**本文抜粋**.

オリンパス C−770について


C770
飛び道具を持った光学10倍ズーム機

☆ジャンク度☆
不具合無し
撮影可能



C770 C770
真面目な光学10倍ズームレンズ。
描写は文句なし。


C770 C770
グリップは効果がある。ズーミングレバーの引っ掛かりも良い。

C770
ズームしてもレンズ長は変わらない。


C770 C770
ツインフラッシュだそうだ。ホットシューも装備して本気を感じる。


C770
EVFの見栄えは良好。


C770
電源スライドスイッチに耐久的な不安が残る。


C770 C770
十字キーと液晶ビュワーに表示したアイコンを組み合わせてバーチャル十字キーとして操作する。


C770
専用電池はオリンパスμデジタル等と共用の物。
今更、xDピクチャーカードが玉に傷。

 オリンパスがC−700で立ち上げた高倍率ズームレンズにコンパクトカメラの組み合わせは一つのジャンルを開拓して低迷期のオリンパスを支えたと言えよう。200万画素級でパワー不足であったが、翌年には300万画素級のC−720C−730が登場。オリンパスらしくマニアル機能を搭載して画質面でも十分なパフォーマンスを発揮した。パナソニックから手ブレ補正機能付きの対抗馬のDMC−FZ1が登場するが、200万画素級の上に面積の小さい撮像素子に無理があったのか、画質はかなり見劣りした。本カメラの登場時には画質を大幅に向上したDMC−FZ10が登場していたが、大柄で高価になったからクラスが異なるだろう。事実上、この頃の普及クラスの高倍率光学ズームレンズ機は「手ブレ補正機能付きで画質がイマイチ」「手ブレ補正機能は無いが画質は良い」「手ブレ補正機能付きで画質は良いが高額」と3種類の選択肢があった事になる。

**課題内容**. C−770の紹介文のうち「今更、xDピクチャーカードが玉に傷。」から「類の選択肢があった事になる。」までを、「撮像素子」を「イメージセンサー」に置き換えて書き直してください。

**元データ**.
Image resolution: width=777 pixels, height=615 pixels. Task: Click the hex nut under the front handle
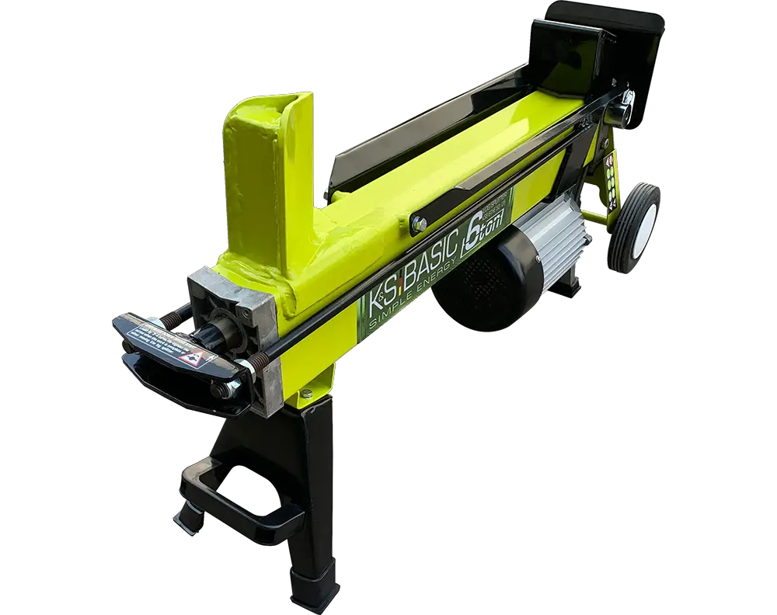(x=223, y=391)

**出力結果**.
今更、xDピクチャーカードが玉に傷。

 オリンパスがC−700で立ち上げた高倍率ズームレンズにコンパクトカメラの組み合わせは一つのジャンルを開拓して低迷期のオリンパスを支えたと言えよう。200万画素級でパワー不足であったが、翌年には300万画素級のC−720C−730が登場。オリンパスらしくマニアル機能を搭載して画質面でも十分なパフォーマンスを発揮した。パナソニックから手ブレ補正機能付きの対抗馬のDMC−FZ1が登場するが、200万画素級の上に面積の小さいイメージセンサーに無理があったのか、画質はかなり見劣りした。本カメラの登場時には画質を大幅に向上したDMC−FZ10が登場していたが、大柄で高価になったからクラスが異なるだろう。事実上、この頃の普及クラスの高倍率光学ズームレンズ機は「手ブレ補正機能付きで画質がイマイチ」「手ブレ補正機能は無いが画質は良い」「手ブレ補正機能付きで画質は良いが高額」と3種類の選択肢があった事になる。